Ce mois d’octobre, c’est un peu la folie des anniversaires dans le monde de la BD. Il y a bien sûr celui d’Astérix, sur lequel je vais revenir dans une prochaine chronique. Mais il y a aussi celui du journal Pilote, où officiait René Goscinny, qui est né il ya pile 50 ans aujourd’hui. C’est donc le 29 octobre 1959 qu’est paru le premier numéro de ce journal qui fut longtemps hebdomadaire, avant de passer en mensuel jusqu’en 1989. A l’occasion de ces 50 ans, la galerie Slomka, à Paris, présente une exposition temporaire consacrée aux artistes ayant publié dans Pilote et évidemment, j’y ai traîné mes guêtres.

▶ [TÂCHES À RÉALISER]:
[1] Reproduisez, dans l'extrait sur le journal Pilote, le passage qui va de « Ce mois d’octobre, c’est » jusqu'à « traîné mes guêtres. ».
[2] Répondez aux questions suivantes à partir de l'extrait sur le journal Pilote.
(a) À quelle date le premier numéro de Pilote a-t-il paru ?
(b) Jusqu'en quelle année le journal a-t-il paru en mensuel ?
(c) Quelle galerie accueille l'exposition consacrée aux artistes de Pilote, et dans quelle ville ?
[3] Présentez sous forme de liste le paragraphe de l'extrait sur le journal Pilote qui commence par « Ce mois d'octobre », en gardant ses faits principaux.
Les données n'ont aucun lien avec l'extrait sur le journal Pilote.

▶ [DONNÉES ENREGISTRÉES]:
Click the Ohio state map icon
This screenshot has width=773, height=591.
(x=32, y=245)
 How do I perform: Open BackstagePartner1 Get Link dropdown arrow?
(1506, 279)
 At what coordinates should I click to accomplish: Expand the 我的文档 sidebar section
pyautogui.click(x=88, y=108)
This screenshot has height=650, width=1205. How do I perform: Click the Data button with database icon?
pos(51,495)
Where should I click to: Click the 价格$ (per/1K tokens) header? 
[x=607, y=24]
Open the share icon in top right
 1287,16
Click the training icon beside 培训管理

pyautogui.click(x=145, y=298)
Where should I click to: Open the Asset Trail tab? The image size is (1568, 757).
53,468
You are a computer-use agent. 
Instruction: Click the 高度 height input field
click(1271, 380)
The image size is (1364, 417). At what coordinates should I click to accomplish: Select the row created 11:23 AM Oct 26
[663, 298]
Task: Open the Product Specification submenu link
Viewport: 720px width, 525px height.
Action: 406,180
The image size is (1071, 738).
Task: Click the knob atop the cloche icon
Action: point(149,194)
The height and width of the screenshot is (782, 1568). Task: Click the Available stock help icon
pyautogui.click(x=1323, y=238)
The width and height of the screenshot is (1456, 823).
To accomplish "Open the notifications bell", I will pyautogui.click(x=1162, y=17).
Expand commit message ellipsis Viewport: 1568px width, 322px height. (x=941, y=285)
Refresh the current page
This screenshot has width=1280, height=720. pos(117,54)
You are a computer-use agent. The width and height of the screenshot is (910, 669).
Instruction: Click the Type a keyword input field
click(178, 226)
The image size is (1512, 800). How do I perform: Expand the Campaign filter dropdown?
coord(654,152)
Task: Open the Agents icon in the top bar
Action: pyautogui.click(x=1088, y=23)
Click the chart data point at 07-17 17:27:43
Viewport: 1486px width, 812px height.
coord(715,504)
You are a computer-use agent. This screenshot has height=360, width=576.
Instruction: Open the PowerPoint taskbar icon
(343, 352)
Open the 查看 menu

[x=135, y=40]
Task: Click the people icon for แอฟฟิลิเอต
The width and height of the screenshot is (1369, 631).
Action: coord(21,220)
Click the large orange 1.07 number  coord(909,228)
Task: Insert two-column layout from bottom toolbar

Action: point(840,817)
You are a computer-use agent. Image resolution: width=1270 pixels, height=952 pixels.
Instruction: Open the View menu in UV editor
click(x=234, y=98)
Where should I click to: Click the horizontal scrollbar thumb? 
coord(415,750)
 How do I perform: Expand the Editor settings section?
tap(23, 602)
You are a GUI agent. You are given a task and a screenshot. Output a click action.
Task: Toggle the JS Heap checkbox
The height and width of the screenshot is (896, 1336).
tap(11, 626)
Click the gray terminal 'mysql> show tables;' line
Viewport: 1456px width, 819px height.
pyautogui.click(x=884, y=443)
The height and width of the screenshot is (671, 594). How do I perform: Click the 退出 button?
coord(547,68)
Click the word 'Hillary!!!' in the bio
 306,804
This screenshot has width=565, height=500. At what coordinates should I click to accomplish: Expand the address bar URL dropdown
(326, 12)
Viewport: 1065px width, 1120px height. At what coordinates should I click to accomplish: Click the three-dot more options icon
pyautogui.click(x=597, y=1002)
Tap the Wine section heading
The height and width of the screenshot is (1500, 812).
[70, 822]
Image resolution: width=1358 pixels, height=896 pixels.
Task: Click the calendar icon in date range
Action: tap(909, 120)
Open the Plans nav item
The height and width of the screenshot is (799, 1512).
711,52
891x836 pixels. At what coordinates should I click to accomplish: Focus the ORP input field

▶ [RÉPONSES PAR TÂCHE]:
[1]
Ce mois d’octobre, c’est un peu la folie des anniversaires dans le monde de la BD. Il y a bien sûr celui d’Astérix, sur lequel je vais revenir dans une prochaine chronique. Mais il y a aussi celui du journal Pilote, où officiait René Goscinny, qui est né il ya pile 50 ans aujourd’hui. C’est donc le 29 octobre 1959 qu’est paru le premier numéro de ce journal qui fut longtemps hebdomadaire, avant de passer en mensuel jusqu’en 1989. A l’occasion de ces 50 ans, la galerie Slomka, à Paris, présente une exposition temporaire consacrée aux artistes ayant publié dans Pilote et évidemment, j’y ai traîné mes guêtres.

[2]
(a) Le 29 octobre 1959.
(b) Jusqu'en 1989.
(c) La galerie Slomka, à Paris.

[3]
- En octobre, le monde de la BD célèbre plusieurs anniversaires, dont celui d'Astérix.
- Le journal Pilote, où officiait René Goscinny, fête ses 50 ans. Son premier numéro a paru le 29 octobre 1959.
- Longtemps hebdomadaire, Pilote est ensuite devenu mensuel jusqu'en 1989.
- À cette occasion, la galerie Slomka, à Paris, présente une exposition temporaire consacrée aux artistes ayant publié dans Pilote.